I have absolutely no experience initiating and leading a club. During our first meeting, I couldn’t even face the members! I couldn’t believe that all those people signed up to the club, and I couldn’t think that I would, soon, talk to all of them for the next 40 minutes. Before my class, I squat at the corner of the classroom, unready to speak. I asked myself: “Is there something missing in your mind? How could I ever imagine that I could teach them about birds!”
But I couldn’t squat there all day. Eventually, I stood up, with my palm sweating profusely, and started the first Birding Club lesson. My talking speed was so rapid that I finished the lesson within 20 minutes when it was originally planned for double that time. I had to find something for the members to watch to pass the next 20 minutes. Unfortunately, the documentary did not play. Either my laptop hung or the file needed VIP access to view. Minutes ticked by, and there was still nothing to show the students. In the end, I found one documentary and played it for two minutes before the class finished.

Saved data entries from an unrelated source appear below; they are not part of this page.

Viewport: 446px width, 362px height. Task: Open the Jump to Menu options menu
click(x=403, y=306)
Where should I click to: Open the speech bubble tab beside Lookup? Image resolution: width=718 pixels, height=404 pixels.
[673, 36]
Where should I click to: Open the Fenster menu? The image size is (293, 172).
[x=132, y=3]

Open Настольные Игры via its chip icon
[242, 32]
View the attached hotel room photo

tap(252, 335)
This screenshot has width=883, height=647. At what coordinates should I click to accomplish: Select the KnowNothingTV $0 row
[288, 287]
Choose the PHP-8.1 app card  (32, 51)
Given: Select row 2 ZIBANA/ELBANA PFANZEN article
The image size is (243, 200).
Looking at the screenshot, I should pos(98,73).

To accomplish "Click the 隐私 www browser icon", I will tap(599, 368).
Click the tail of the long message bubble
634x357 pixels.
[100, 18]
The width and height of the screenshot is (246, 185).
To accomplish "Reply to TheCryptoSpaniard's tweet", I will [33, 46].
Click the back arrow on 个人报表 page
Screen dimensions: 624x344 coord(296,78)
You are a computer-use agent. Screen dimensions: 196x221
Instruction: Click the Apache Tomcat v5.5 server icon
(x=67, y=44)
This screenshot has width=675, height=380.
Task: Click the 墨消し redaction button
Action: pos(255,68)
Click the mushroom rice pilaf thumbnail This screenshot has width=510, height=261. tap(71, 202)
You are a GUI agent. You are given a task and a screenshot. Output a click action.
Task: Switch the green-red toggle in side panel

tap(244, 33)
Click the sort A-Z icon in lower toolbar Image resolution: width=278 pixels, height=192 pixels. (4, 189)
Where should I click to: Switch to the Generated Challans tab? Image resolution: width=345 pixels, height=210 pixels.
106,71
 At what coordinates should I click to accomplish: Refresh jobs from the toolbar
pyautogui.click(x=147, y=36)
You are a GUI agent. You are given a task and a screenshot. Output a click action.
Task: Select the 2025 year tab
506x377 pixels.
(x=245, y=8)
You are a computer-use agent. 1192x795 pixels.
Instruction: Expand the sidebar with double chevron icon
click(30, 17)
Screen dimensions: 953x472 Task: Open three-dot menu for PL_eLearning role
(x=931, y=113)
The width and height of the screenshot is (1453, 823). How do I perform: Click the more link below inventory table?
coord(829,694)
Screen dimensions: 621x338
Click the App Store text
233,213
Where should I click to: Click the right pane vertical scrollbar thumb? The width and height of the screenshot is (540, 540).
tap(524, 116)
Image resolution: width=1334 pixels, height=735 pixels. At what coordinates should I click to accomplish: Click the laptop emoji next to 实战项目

Although the first lesson was a near disaster, over time, I became more confident, more experienced, and my lessons were more interesting. In the one-and-a-half years that have gone by, I’ve performed nearly 30 mini-lessons, hosted six outside-campus birding trips, and organised two lectures with experts. But the thing that has rewarded me the most is how the students slowly begin to like these “feathered wings,” and will sometimes show me the birds that they photographed when traveling.
I’ve also created my own official WeChat account and written around 40 original articles to raise awareness of birds and other wildlife. From recording my traveling experiences at first, to writing about specific animals (for example, a disclosure on the wing structure of the club-winged manakins) and debating topics like “Why we shall protect animals,” the interactions of people and animals in Tibet, and the conflicts between animal welfare and nature conservation, I went from simply “liking animals” to digging deep into the topics of nature conservation.
Voicing out for those who cannot speak
An encounter in Yunnan in December 2018 strengthened my dream to participate in nature conservation in the future. In a national park in the city of Pu’er, I sneaked into the “No Tourists” area while no one was around. The midday sun warmed my back, and the air smelled tropical, but I still felt cold on the inside. Following the clamour of animals, I found what I was searching for: a line of cages, with some irritated macaques and stressed eagle owls. I started to record videos with my camera and my shaking hands. Because I was way too nervous, there were several lapses in my footage so I had to redo the filming. After finishing the record, I scrambled out of the place, not even daring to look back.
Here you might be wondering, what was I doing in a no-tourist area?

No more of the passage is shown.